TO DO
Copy each of the following records line for line, without any changes.

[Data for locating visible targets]
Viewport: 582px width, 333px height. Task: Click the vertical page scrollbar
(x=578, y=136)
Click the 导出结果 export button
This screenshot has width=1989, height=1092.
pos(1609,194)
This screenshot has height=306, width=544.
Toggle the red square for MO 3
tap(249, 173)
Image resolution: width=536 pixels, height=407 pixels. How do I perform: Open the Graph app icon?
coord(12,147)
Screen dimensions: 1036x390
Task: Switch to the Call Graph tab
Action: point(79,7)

SOLUTION FOR THIS EXERCISE
Viewport: 582px width, 333px height. Task: Click the vertical page scrollbar
(x=578, y=136)
Click the 导出结果 export button
This screenshot has width=1989, height=1092.
pos(1609,194)
This screenshot has height=306, width=544.
Toggle the red square for MO 3
tap(249, 173)
Image resolution: width=536 pixels, height=407 pixels. How do I perform: Open the Graph app icon?
coord(12,147)
Screen dimensions: 1036x390
Task: Switch to the Call Graph tab
Action: point(79,7)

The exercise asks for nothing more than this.